Adesto Technologies Corp. (Sunnyvale, Calif.) has been quietly shipping its conductive bridging RAM nonvolatile memory to selected customers and has just hit the milestone of its one millionth CBRAM product shipped.
The shipments, which have been happening for less than one year, make CBRAM the first resistive memory available in the market, according to the company. There are certainly many alternative nonvolatile resistive RAM technologies under research but there are not as yet many in the market. Micron was offering a couple of families of phase-change memories but stopped actively selling the devices in 2013.
Getting such innovative integrated circuits to market is difficult and Adesto's CBRAM products are also somewhat overdue. Adesto announced in 2011 that it would ship products manufactured by foundry partner Altis Semiconductor SA (Corbeil Essonnes, France) in the same year.
Instead Adesto came to market with serial flash product families acquired from Atmel Corp. in 2012. At that time Adesto said that it was planning a second generation of stand-alone CBRAM devices that it would ship in 2013; a timetable to which it appears to have adhered. Altis was running a 130nm CMOS process with the promise of a move to 90nm.
A 1Mbit serial EEPROM format CBRAM integrated in 130nm logic process. Source: Adesto Technologies.
Adesto has now posted on its website, some details of its RM24x family of CBRAM devices with memory capacities of 32kbit to 1Mbit and functional and electrical compatibility with serial EEPROMs and a choice of SPI and I2C interfaces.

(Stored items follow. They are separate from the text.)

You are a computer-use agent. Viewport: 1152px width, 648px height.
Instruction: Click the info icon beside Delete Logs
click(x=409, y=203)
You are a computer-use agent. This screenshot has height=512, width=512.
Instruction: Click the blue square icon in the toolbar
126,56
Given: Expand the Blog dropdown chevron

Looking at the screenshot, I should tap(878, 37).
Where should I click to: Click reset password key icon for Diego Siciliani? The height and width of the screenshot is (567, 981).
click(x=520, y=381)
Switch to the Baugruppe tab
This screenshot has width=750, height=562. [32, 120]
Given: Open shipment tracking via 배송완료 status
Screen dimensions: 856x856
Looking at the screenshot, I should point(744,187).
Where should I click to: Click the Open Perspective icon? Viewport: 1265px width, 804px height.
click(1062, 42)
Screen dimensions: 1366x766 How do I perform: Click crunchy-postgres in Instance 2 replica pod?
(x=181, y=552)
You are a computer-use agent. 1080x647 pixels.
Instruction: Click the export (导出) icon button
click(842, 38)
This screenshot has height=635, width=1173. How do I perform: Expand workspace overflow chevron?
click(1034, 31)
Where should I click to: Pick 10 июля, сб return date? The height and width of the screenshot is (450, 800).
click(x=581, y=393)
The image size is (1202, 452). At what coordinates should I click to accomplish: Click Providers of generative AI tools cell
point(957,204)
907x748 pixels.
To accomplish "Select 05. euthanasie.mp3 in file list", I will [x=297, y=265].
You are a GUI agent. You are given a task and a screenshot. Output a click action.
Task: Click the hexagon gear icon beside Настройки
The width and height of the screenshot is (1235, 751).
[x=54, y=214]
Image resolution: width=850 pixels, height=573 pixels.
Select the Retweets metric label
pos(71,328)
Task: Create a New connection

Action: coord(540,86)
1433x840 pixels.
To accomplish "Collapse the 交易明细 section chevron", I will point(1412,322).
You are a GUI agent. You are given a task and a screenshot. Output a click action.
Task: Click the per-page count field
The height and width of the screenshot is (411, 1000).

CBRAM was originally developed at Arizona State University where it was aslo known as Programmable Metallization Cell technology. It involves the movement of metallic ions to form a conductive bridging filament. While early research focused on silver Adesto has used the movement of copper ions.
The major benefit claimed for CBRAM is that it uses 100 times less energy than today’s leading memory technologies without sacrificing system performance. Adesto is looking to sell this low power operation into a broad range of applications including mobile equipment, medical and industrial systems and server computers. The low power of CBRAM is a natural match for short-range wireless applications based on Bluetooth Low Energy, ANT+, ZigBee and other Wi-Fi platforms used in wearable electronics and sensor systems, the company said.
"Devices based on CBRAM can operate with significant reduction in power consumption, allowing longer battery life. This powerful capability will enable previously unimagined products such as the autonomous connected devices that are critical to the Internet of Things," said Narbeh Derhacobian, CEO of Adesto, in a statement.
Derhacobian said that he anticipates an increasing use of CBRAM as a licensed technology for use embedded in system chips, for applications such as wearable electronics.